News flash: Journalists are human beings. They make mistakes. They get it wrong from time to time.
Despite what your cranky uncle tells you at Thanksgiving dinner, most journalists don’t intentionally mislead their readers or viewers. They work hard to get things right. As hard as they try, mistakes are inevitable. Sometimes a source gets it wrong. Sometimes you screw up a phone number and can run a correction. But sometimes journalists are convinced they’re right and take years to admit that they were wrong.

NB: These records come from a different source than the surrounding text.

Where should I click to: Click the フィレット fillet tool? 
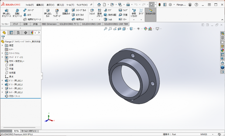point(92,12)
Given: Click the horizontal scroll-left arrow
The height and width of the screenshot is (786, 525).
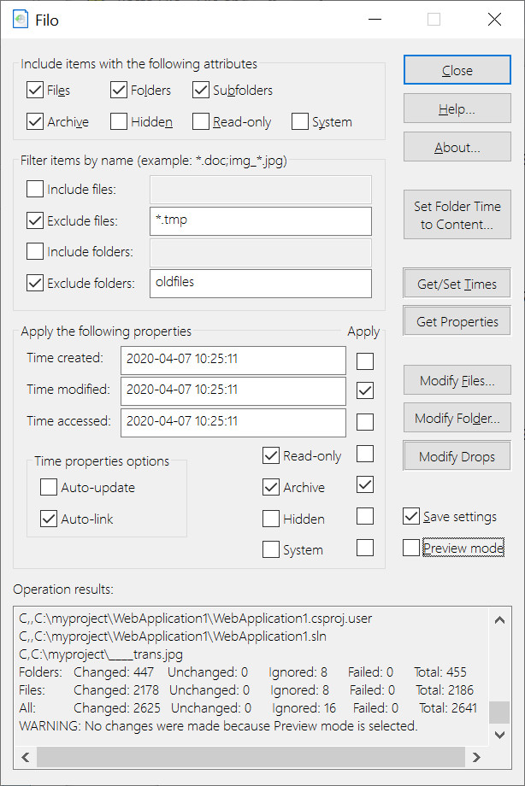Looking at the screenshot, I should click(26, 757).
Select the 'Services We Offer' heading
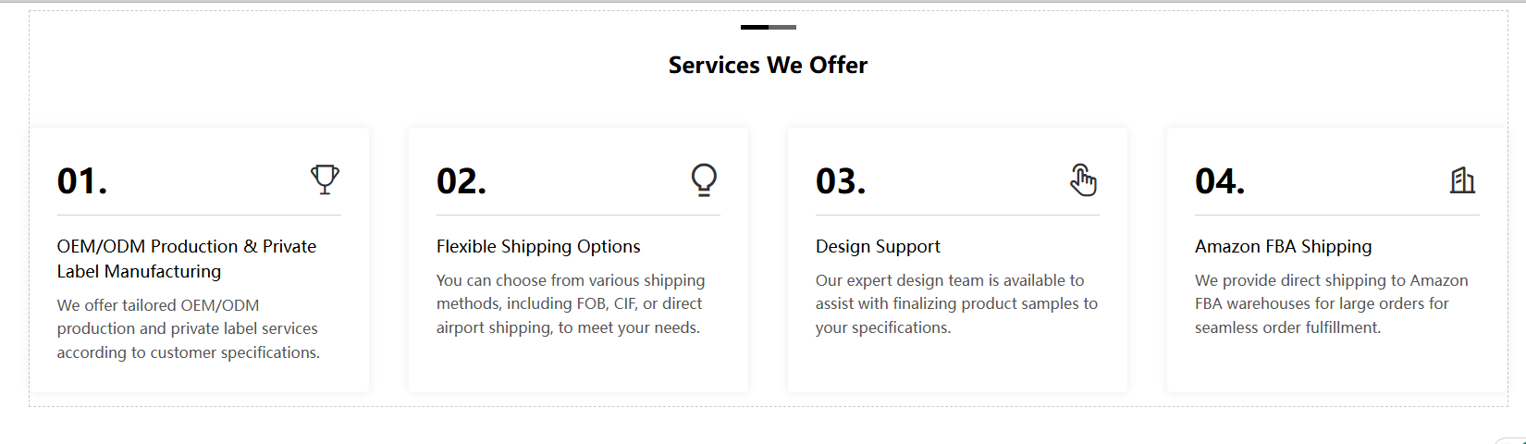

Bill Keller of the New York Times is just the latest example. Granted, Keller is an opinion columnist and has been for some time – along with serving as the executive editor of the New York Times until recently – but opinion columnists have the duty to base their opinions and analyses on fact.
Keller’s “My Unfinished 9/11 Business: A hard look at why I wanted war,” published Sept. 6 in the New York Times Magazine, struck me as the kind of mea culpa journalists rarely make. In it, Keller says he supported a war in Iraq after 9/11 for several reasons. But now, writing near the 10-year anniversary of 9/11, Keller admits that he was wrong.
He admits that, in retrospect, at least some of his desire for war came from a need to shake the reputation as a weak liberal who wouldn’t stand up to the world’s monsters. He also says he relied too much on information and intelligence that the U.S. government cited in its justifications for the invasion of Iraq. But from a journalistic perspective, he admits something much more troubling:
“I could not have known how bad the intelligence was, but I could see that the White House and the Pentagon were so eager to go that they were probably indifferent to any evidence that didn’t fit their scenario. I could see that they had embraced Chalabi, the exile cheerleader for war, despite considerable suspicion within the State Department and elsewhere that he was a charlatan. I could have seen, had I looked hard enough, that even by the more dire appraisals of Hussein’s capabilities he did not amount to what Oliver Wendell Holmes Jr. called in a very different context “a clear and present danger.” But I wanted to be on the side of doing something, and standing by was not enough.” (emphasis mine)
Here Keller basically admits that had he been more skeptical, done a bit more research and listened to contrary sources, he may not have been one of the voices in the nation’s largest newspaper supporting the war in Iraq. He also admits with that last line that along with his failure to exercise full skepticism, he “wanted to be on the side of doing something,” which is an admission that some personal insecurity helped guide what he presented to readers. It’s a double-whammy of journalistic failure.
I can’t claim that I would have handled it any different than Keller; he’s probably forgotten more about journalism than I’ve ever known. But I think I know enough to be able to recognize that his admission 10 years later is too little, too late (a sentiment shared by the majority of the responders to Keller’s column).
Give Keller credit, though, for not only admitting his mistake and weakness on the subject but talking about what can be done better.
“The remedy for bad journalism is more and better journalism.”
He said his exuberance for war in Iraq and the mistakes he and the New York Times made in that situation caused the paper to be more thorough and measured in its coverage of the conflict in Libya. That’s a lesson we can all learn from.